In place of the complex the church plans to create a new community facility which will include a new chapel and church hall, a parish office, a fully equipped kitchen and other rooms for parish and community use.
The work will be funded by the sale of part of the land to build nine apartments for over-55s and five houses.
Rev Shaun Baldwin said: “The decision to move forward with plans to redevelop the site of St Martin’s Chapel and Hall is one that has been taken prayerfully and with careful consideration of all options.
“As charity trustees the ruling body of our church has a duty to ensure the best possible management of the assets we own to fully support our key aim which is, of course, to share the Good News of Jesus Christ through mission in and with the local community.
“This site belongs to the parish church and financially it is simply not viable for us in its current form. We must take action.
“Sadly, the present building is not fit for purpose and costs for refurbishment are coming in at upwards of £600,000 including VAT.”
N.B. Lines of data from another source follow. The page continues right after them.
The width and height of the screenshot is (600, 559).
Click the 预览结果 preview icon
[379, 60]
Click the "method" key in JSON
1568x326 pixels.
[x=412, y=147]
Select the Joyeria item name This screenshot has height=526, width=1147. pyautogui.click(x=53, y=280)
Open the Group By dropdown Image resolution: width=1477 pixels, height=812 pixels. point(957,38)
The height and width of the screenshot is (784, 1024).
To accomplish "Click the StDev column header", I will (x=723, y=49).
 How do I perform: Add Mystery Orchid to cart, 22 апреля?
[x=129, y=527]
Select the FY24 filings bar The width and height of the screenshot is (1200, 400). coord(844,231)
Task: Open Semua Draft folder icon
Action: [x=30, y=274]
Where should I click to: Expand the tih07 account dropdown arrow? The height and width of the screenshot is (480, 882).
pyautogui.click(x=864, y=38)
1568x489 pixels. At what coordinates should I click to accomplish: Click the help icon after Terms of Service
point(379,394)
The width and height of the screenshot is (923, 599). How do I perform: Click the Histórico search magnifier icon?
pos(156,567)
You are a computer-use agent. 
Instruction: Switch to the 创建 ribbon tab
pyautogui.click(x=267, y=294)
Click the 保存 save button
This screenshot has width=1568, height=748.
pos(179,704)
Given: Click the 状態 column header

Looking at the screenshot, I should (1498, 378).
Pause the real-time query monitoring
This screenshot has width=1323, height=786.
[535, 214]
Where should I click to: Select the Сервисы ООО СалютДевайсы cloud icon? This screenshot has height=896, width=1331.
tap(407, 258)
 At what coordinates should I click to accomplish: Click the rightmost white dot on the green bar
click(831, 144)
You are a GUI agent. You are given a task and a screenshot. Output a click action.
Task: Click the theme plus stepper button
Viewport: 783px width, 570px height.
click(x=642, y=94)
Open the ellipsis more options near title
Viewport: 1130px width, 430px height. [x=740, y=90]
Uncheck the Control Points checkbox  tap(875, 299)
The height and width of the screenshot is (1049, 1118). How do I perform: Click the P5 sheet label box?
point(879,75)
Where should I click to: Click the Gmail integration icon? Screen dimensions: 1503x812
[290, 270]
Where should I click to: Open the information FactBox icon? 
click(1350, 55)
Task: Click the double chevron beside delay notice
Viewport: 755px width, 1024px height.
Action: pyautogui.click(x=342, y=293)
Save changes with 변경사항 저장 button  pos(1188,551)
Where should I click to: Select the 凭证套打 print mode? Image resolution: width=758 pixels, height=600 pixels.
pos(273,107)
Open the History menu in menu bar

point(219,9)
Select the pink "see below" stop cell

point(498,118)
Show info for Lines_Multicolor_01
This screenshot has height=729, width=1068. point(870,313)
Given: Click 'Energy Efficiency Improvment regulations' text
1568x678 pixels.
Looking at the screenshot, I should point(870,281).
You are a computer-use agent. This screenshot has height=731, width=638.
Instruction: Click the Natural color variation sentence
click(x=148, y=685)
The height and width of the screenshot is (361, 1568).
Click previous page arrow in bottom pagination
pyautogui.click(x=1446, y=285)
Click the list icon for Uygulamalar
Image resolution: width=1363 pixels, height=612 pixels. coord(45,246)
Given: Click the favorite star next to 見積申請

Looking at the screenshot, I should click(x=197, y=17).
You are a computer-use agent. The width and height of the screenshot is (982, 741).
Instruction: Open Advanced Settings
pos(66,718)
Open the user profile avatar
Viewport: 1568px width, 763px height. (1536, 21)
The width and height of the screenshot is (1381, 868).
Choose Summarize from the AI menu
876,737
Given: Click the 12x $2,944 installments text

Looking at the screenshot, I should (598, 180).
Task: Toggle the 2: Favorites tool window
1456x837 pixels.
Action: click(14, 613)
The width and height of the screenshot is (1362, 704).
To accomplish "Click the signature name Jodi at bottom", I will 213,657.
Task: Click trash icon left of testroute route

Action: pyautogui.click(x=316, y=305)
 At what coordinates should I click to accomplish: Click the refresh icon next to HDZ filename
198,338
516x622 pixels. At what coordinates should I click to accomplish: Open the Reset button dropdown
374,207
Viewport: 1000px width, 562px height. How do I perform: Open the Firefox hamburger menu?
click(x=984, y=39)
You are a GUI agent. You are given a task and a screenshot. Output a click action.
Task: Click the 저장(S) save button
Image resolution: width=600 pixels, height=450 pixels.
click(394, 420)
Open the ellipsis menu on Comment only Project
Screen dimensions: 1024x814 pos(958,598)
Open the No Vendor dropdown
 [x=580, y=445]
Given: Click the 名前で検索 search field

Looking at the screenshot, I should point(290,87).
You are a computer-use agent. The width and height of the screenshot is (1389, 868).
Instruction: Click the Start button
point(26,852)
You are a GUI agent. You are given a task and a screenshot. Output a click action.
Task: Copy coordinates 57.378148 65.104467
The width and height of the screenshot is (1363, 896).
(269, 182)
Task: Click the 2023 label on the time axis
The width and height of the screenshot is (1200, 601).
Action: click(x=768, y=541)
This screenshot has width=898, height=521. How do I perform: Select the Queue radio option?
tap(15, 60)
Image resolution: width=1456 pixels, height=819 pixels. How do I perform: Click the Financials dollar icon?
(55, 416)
He continued: “It is hugely regrettable that, as part of the planned redevelopment, some of the current facilities will be lost. We wish there was another way to achieve the same outcome, but we are confident the vast majority of people in the parish and local community will be delighted with their new facility.”
Nick Brown, 67, of Queens Drive in Fulwood, added: “This is going to destroy the community in this area.
“The church hall does need money spending on it but they should be looking at other ways of doing it.”
More than 500 residents turned up to a meeting on Sunday, chaired by the Bishop of Blackburn, Rt Rev Julian Henderson, to put their questions to the church.
Monica Smirk, guide leader for the fourth Broughton Guides, said: “The end result was that everyone left the meeting with nothing resolved. The church aren’t budging. They said they are not going to make us pay for the demolition.
“The one thing that they did let slip was that they’ve been looking at this since 2007. It was just a bit of an angry meeting.
“The church has allowed us to have this hut for a peppercorn rent but the church never built it - it was funded by the Guide Association. Seven units meet here from the Rainbows up to the Guides.
“We are losing a total of 250 families that we support in scouting and guiding.
“We have nowhere else to go.”
However following the public meeting on Sunday, Rev Bell said: “We have heard the breadth of opinions expressed by the wider community and we need now to pray and reflect on the discussions.”
When the Post contacted PCC treasurer Jim Titterington he declined to comment.
Leaders of the various community groups which meet at the complex are now forming an action committee.